Et la réorganisation du service a porté ses fruits : alors que les résidents consommaient 50 % seulement de leur CNO, ils prennent désormais leur complémentation à 98 %. Leur état nutritionnel s’est également amélioré : au premier étage du service, le taux moyen d’albuminémie des résidents dénutris est passé de 30,87 % à 35,62 % après la refonte de la distribution des CNO (cf. tableau).

equivalences differents CNO
Estimation des équivalences pour les différents CNO.

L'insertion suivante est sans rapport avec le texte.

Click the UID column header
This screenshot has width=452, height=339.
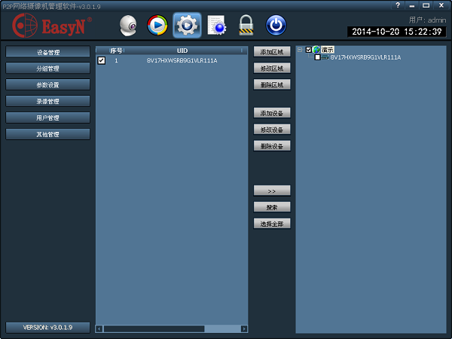[x=182, y=50]
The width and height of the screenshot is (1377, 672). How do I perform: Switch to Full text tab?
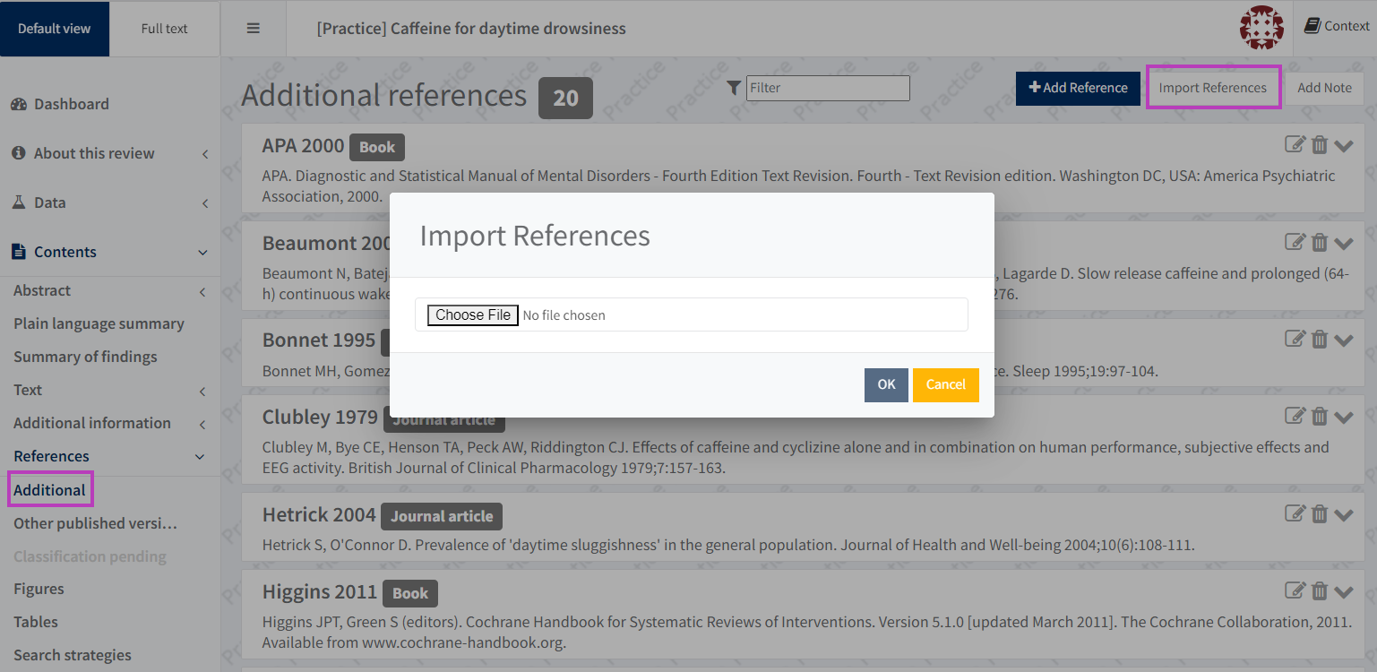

Cette réorganisation a été rendue possible grâce à des professionnels réceptifs et motivés ainsi qu’à la confiance établie entre Annick Brioul et l’équipe soignante. « Annick était déjà impliquée et reconnue au sein de l’Ehpad, précise Tony Dos Santos. Elle s’est investie. Il y a eu un travail préliminaire de plusieurs années afin d’établir une vraie collaboration. » Les deux diététiciens insistent sur l’importance de l’implication du cadre de santé, dont le soutien est impératif pour la réussite du projet. Les médecins de l’équipe réalisent maintenant systématiquement un bilan nutritionnel : « Les soignants se recentrent sur la nutrition, ils ont pris conscience que la collation devait être un moment convivial, et de plaisir », ajoute le diététicien. Une évolution que les personnes âgées apprécient : « Aujourd’hui, même quand le résident n’est plus en état de dénutrition, il conserve son complément », plaisante Annick Brioul.

 
Nombre
de résidents
par étage
Nombre
de résidents
avec CNO avant
réorganisation
Moyenne
de l’alb. avant
Nombre
de résidents
avec CNO
après
réorganisation
Moyenne
de l’alb. après
 40 au 1er étage 12  30,87  8  35,62
 40 au 2e étage  17  34,00  14  35,71

« Grâce à ces résultats encourageants, nous avons pu étendre cette organisation aux services des deux autres étages de l’Ehpad », se félicite Tony Dos Santos. L’équipe a pour projet de mettre en place son organisation aux autres Ehpad du groupe puis aux établissements de courts-séjours, où les professionnels sont très demandeurs. « Pour ce type de prise en charge se pose la question du stockage des CNO. C’est une limite pour étendre le projet, il faut réfléchir aux moyens logistiques », modère Tony Dos Santos.